To compete in the digital economy, retail industry firms must supply the right product, in the right quantity, at the right time, to the right place, and at the right price. Supply chains must be customer-centric and align with customer requirements. They are challenged to shorten cycle lead times as customer demand shifts to the just-in-time ordering, while increasing the inventory to meet service objectives in the face of increased demand volatility and unpredictability. Supply chain activities, especially warehousing and inventory management, are crucial to reduce total business costs, and technology-enabled decision tools are required to optimize these activities. Online channels are the most disruptive factor in today’s retail environment, and consumers are increasingly using these channels to select their products while wanting to avoid delays in order fulfillment. This requires additional demand for fulfillment services from operation of distribution and retail branches with complex inventory policies (Choi et al., 2018; Duan et al., 2019; Ghosh et al., 2021). The disruptions have needed collaborative arrangements to reconceptualize the nature of core business, which involves the reconsideration of the product and service mix, the appropriate distribution channel, and the collaborative resources and capabilities required to support the service and product development process over the long term.

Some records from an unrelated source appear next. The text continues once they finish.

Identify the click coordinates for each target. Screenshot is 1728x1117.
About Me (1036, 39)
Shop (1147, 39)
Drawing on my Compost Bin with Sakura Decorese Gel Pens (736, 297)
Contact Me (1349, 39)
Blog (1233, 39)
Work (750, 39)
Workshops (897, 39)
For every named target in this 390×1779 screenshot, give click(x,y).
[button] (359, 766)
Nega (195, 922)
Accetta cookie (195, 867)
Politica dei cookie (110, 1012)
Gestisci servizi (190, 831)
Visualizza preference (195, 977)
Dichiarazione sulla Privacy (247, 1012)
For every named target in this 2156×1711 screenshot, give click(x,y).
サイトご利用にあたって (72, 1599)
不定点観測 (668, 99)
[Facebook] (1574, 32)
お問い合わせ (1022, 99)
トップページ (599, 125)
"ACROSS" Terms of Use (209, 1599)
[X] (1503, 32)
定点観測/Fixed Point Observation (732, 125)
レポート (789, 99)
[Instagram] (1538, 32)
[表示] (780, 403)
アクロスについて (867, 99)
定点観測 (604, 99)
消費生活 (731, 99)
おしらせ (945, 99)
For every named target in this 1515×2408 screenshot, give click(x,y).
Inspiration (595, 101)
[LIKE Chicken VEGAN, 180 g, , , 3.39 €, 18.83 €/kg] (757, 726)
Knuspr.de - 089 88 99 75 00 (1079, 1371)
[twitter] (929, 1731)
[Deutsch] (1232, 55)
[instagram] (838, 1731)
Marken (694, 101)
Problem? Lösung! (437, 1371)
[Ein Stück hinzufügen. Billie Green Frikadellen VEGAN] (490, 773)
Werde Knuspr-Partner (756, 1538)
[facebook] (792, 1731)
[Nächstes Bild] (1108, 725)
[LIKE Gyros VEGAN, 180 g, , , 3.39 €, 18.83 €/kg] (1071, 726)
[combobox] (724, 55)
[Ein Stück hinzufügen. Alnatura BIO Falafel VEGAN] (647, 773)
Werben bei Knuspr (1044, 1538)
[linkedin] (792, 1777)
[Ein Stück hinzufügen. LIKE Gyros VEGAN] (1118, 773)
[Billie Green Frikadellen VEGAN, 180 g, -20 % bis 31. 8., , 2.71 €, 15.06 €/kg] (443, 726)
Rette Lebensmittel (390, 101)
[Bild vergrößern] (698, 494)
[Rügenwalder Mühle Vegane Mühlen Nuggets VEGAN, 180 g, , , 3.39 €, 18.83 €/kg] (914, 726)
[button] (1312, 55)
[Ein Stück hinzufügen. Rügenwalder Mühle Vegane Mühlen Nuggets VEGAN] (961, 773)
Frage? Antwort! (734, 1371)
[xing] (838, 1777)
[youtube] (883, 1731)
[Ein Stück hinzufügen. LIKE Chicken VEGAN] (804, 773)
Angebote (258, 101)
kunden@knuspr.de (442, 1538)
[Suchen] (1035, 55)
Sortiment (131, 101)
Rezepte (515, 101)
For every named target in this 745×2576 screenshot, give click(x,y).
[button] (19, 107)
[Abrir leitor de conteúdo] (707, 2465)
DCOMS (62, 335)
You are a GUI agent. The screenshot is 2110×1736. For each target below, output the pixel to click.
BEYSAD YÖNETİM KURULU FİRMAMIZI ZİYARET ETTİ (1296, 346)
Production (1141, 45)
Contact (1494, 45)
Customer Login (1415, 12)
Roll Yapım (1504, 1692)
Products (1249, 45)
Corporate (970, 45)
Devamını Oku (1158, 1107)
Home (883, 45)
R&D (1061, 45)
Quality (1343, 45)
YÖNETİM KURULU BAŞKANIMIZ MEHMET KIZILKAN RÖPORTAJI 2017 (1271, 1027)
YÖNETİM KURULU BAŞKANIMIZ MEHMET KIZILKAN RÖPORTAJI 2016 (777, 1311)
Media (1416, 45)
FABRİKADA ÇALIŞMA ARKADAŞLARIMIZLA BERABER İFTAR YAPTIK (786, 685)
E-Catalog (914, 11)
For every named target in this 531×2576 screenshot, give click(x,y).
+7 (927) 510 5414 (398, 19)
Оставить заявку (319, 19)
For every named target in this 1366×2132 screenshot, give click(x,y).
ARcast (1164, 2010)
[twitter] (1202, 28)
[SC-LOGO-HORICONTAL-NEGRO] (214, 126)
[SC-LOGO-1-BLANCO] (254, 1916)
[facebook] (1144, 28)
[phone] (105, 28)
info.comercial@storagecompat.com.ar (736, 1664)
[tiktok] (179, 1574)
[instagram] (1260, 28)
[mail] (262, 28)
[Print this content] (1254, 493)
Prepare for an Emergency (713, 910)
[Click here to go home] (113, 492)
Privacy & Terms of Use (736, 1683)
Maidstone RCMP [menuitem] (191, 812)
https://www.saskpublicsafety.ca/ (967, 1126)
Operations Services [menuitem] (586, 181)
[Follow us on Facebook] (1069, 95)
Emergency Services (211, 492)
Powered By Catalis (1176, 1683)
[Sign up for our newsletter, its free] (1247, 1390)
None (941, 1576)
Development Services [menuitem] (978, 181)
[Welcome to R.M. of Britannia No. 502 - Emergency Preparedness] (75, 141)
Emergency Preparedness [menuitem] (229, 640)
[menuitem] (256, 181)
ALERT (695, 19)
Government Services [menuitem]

Retail supply chains are now designed and managed by networks that represent more than just the flow of logistics in the form of distribution channels and suppliers, and new paradigms in performance assessment and resource planning are needed. Profit recovery is achieved through accurate prediction replacement part demand, particularly in demand spikes. Traditional demand forecasting methods use past demand history, but sales of many products exhibit seasonal, cyclical, or trend-stabilizing patterns, which are difficult to model. Time series, autoregressive statistical methods have been unable to provide accurate forecast results in terms of MSE or MAPD.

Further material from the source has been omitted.